Subtitled: what not to do while baking. I fail so you don’t have to.
I decided to bake today, it being a Friday, which means I don’t have classes, and it also being the third day in a row that I have not taken my kids to school, in light of the road conditions (by which I mean, of course, as far as today is concerned, that the roads were clear with occasional spots of light rain).
The baking started off pretty well. I made some muffins. I have made a lot of muffins in my day, and this morning I decided to branch out and make a new recipe, peanut butter banana muffins. I couldn’t find a half-cup measure so I just kind of eyeballed the 1.5 cups of milk required, and I confess the muffins were a little dry, by which I mean, of course, that I wouldn’t offer them to a friend or even an enemy. Eye-balling being, apparently, not such a good plan.
Motivated by this disappointment, I decided to do even more baking. I figured I’d make a baguette in case people stop by tonight. I’d make a baguette and roast some garlic, because nothing says snobby academic like a homemade baguette and roasted garlic and I can assure you, snobby academic is definitely what I am going for. Flipping through my bread machine cook book, on the way to the baguette section I happened across a recipe for chocolate peanut butter rolls. Even though they won’t go as well with roasted garlic, I decided to go ahead and make those instead of a baguette. Unfortunately, the recipe failed to tell me when to add the chocolate chips, so I decided to just throw them right in there at the beginning of the dough cycle. Because, really, what could possibly go wrong?
While waiting for the bread machine to do its thing there mixing the dough for me, I started thinking about bagels. My kids’ Dad makes bagels. He uses the bread machine to mix the dough, and then shapes and boils up the bagels. There are lots of great things about my kids’ Dad, but one of the things I miss most are his bagels. We haven’t hung around each other for seven years, which means I haven’t had homemade bagels for seven years. I decided it was time to change that. Surely I could make bagels, too.
I found a recipe online. It was for the bread machine, and looked a lot like how my kids’ Dad used to make bagels, so I figured I’d give it a whirl. But it only made nine bagels, and I was a little reluctant to go to all that work for only nine bagels, so I decided to double it. But then I worried that the doubled-recipe would be too big for my bread machine, and the bread machine was busy, anyway, mixing its little heart out for the chocolate peanut butter buns, so I decided to make the dough in my food processor.

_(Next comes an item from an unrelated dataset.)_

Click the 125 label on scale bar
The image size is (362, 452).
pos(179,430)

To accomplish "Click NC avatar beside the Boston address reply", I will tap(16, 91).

Now, I’ve never used the food processor to do much more than grate potatoes, I’m not going to lie, but it does come with a dough paddle so I figured that meant it must be possible to make dough in it.
I followed the recipe, doubling as I went. I also decided to substitute whole wheat flour for white flour, a vague nod to healthiness on a day that includes muffins, chocolate buns, and, well, bagels. Here is what I learned.
Do not add water first when putting dough ingredients into a food processor. Said water will leak all over the counter, which you will not discover until you’ve added the last of the six cups of flour. You will have no idea how much water leaked out, so you will have to guess.
Whole wheat flour is actually not the same as white flour, I’m just going to tell you that right now. Apparently you can’t just toss a bunch into a bagel recipe – a bagel recipe that in all likelihood does not have near the right amount of water in it any more – and expect it to turn out.
If you mix in the food processor, you are probably supposed to let the dough rise for an hour or something before you work with it. I forgot that step. Forgetting that step meant it took about four and a half seconds from the moment that I first thought of making bagels to the moment the dough was mixed, though. I’m not going to lie, that’s some rapid turnaround.
Bagels are supposed to float to the top when you drop them in boiling water. If they sink like a stone, cut your losses and just stop. Stop. Now.
If the recipe says to cook bagels until they are browned, don’t take them out when they’re not yet browned. When you take a bite out of one, you will discover that not only does it taste super bad due to all of the negligence listed above, but it’s still sort of raw-ish.
If you’re going to try to make bagels again, you should probably follow the recipe. You should not use the wrong appliance, wrong flour, and wrong measurement. I’m just sayin’. Think about it.